Try it – Beginning with the line containing "This screenshot has width=552, height=400." and going on through the line containing "You are a computer-use agent.", the lines below are to be returned exactly, pictures excluded and nothing added.

Record excerpts –
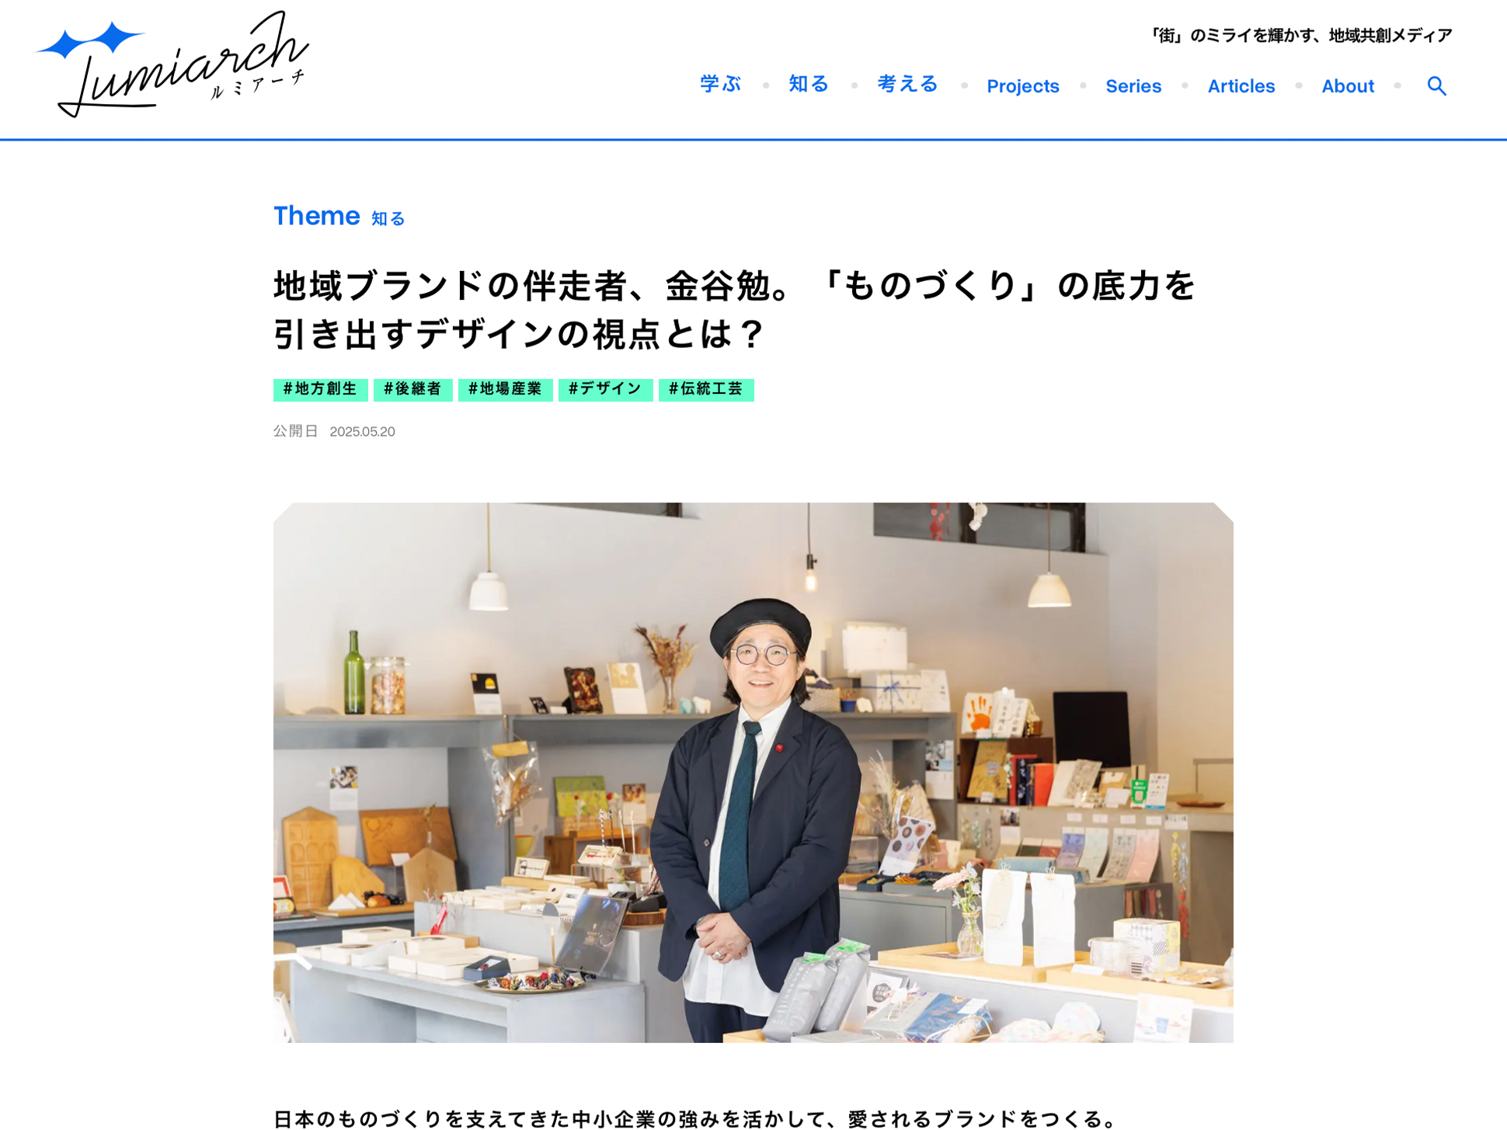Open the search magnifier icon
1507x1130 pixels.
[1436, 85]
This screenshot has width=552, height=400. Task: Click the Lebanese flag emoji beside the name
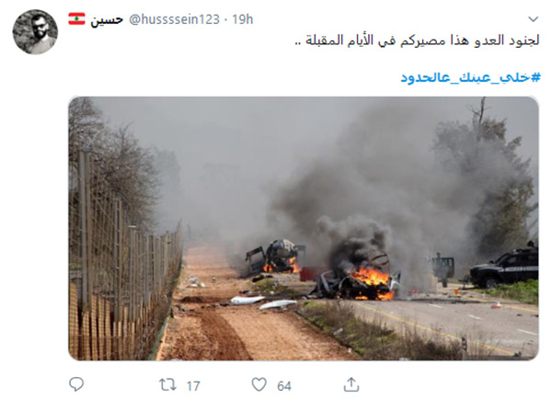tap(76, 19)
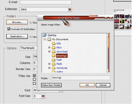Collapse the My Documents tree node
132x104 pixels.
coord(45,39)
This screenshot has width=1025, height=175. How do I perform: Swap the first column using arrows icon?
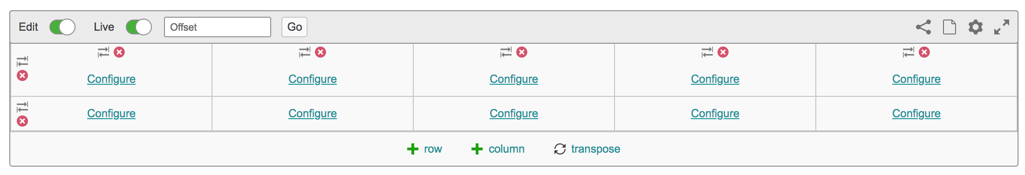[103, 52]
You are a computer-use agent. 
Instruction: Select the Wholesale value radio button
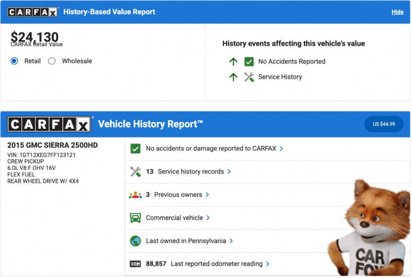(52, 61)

---

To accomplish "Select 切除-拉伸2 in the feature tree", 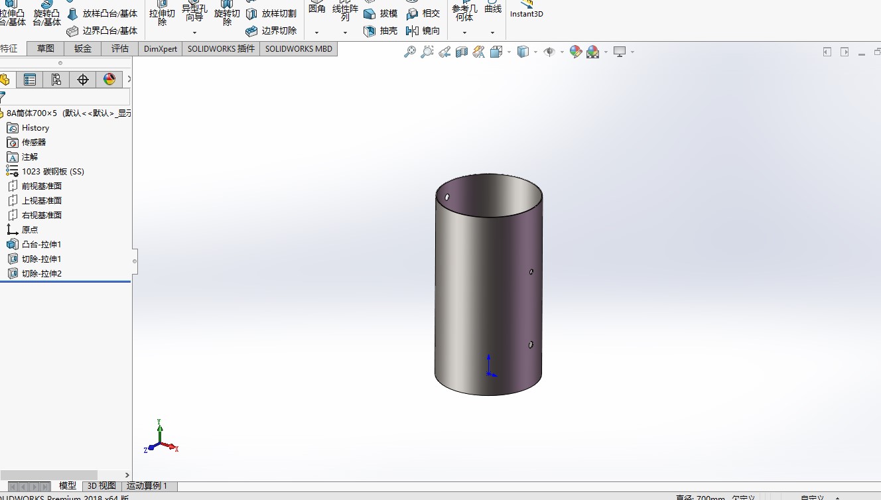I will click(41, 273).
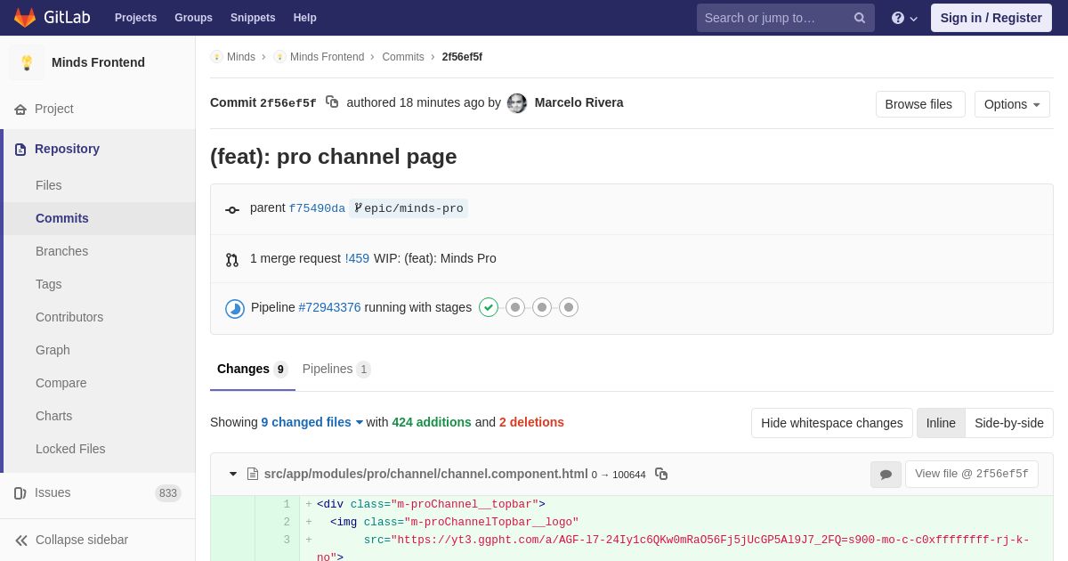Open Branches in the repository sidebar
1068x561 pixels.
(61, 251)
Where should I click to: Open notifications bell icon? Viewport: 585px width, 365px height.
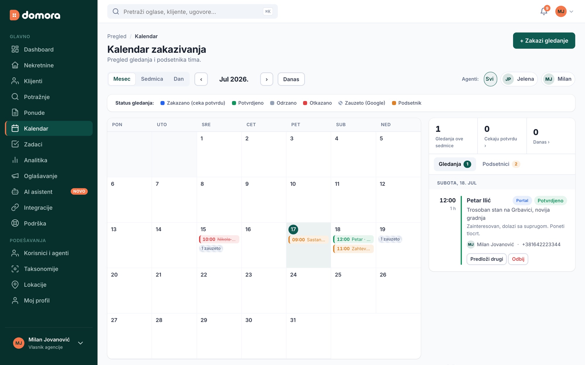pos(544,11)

Exercise output –
This screenshot has width=552, height=400. Task: Click the Lebanese flag emoji beside the name
tap(76, 19)
Collapse the My Documents tree node
132x104 pixels.
coord(45,39)
This screenshot has width=1025, height=175. How do I perform: Swap the first column using arrows icon?
[103, 52]
You are a computer-use agent. 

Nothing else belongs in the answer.